• [WORK TO BE COMPLETED] Give everything from the line containing "Task: Go back to the Caisse step" down to the line containing "click(x=19, y=468)" in the entries below as a JSON list of strings, one string per line, with blank lines left out. Leave the pictures out of your answer.

• [PROVIDED MATERIAL]

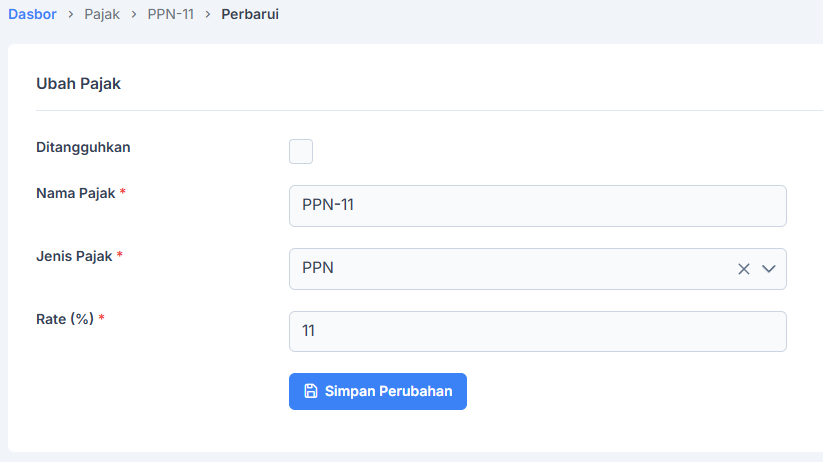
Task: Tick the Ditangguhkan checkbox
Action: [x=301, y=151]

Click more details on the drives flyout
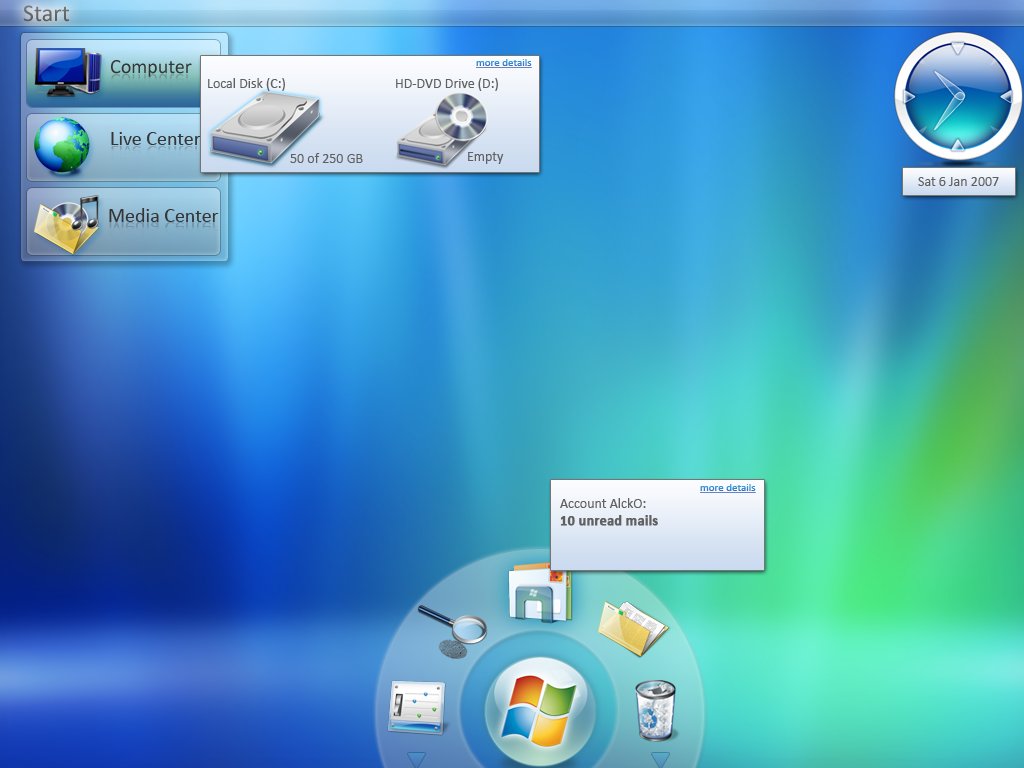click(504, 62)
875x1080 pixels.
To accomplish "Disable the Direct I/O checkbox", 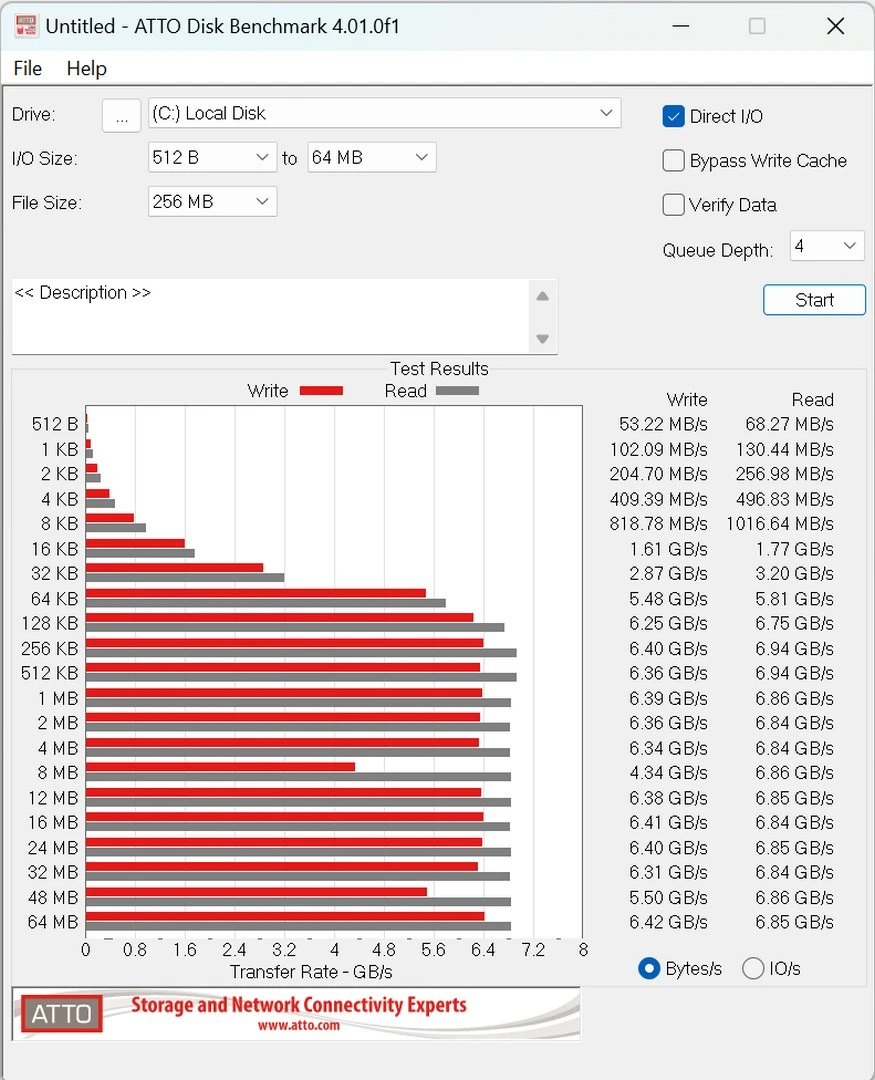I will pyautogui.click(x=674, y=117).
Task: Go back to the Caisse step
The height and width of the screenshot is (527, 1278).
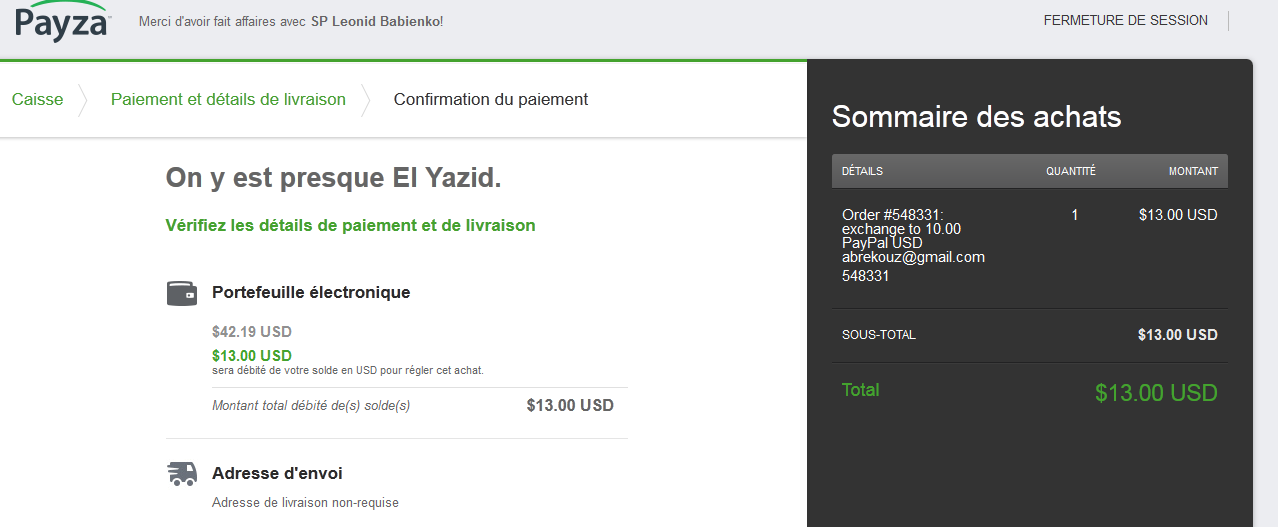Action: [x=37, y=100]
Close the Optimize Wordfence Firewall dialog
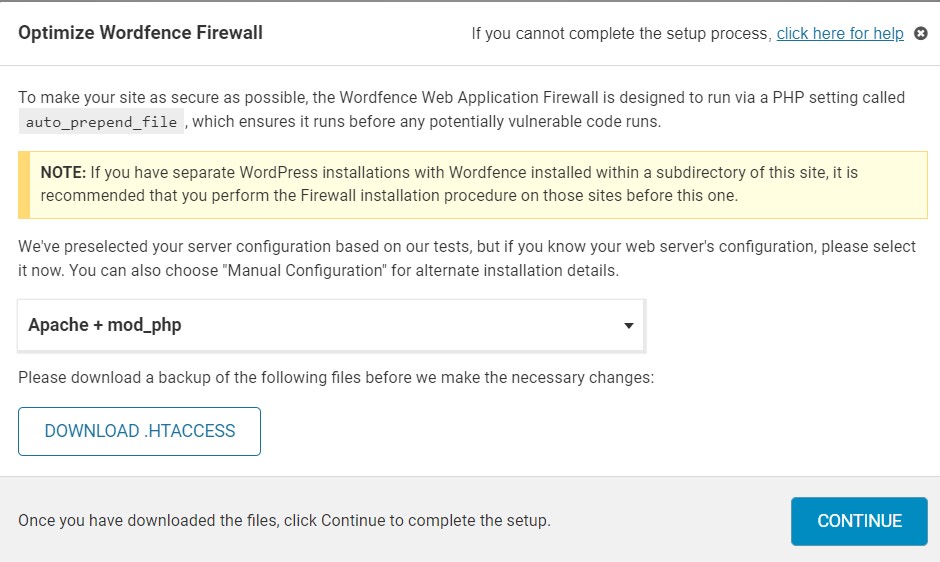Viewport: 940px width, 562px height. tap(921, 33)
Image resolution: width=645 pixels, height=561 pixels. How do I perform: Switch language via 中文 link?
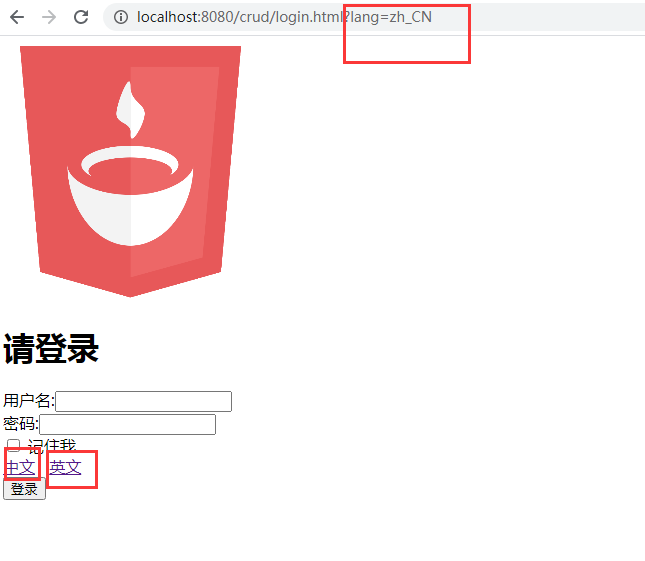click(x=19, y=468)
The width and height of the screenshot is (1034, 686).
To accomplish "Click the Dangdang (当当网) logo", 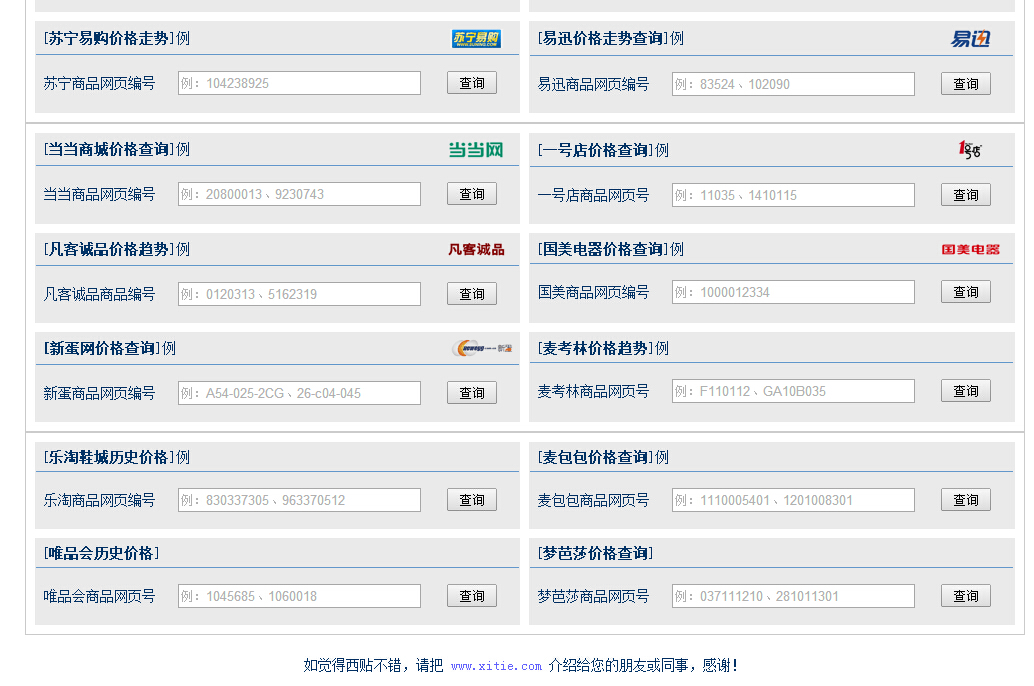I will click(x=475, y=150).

• [TASK RESULT]
[
  "Task: Go back to the Caisse step",
  "The height and width of the screenshot is (527, 1278).",
  "Action: [x=37, y=100]",
  "Close the Optimize Wordfence Firewall dialog",
  "Viewport: 940px width, 562px height. tap(921, 33)",
  "Image resolution: width=645 pixels, height=561 pixels. How do I perform: Switch language via 中文 link?",
  "click(x=19, y=468)"
]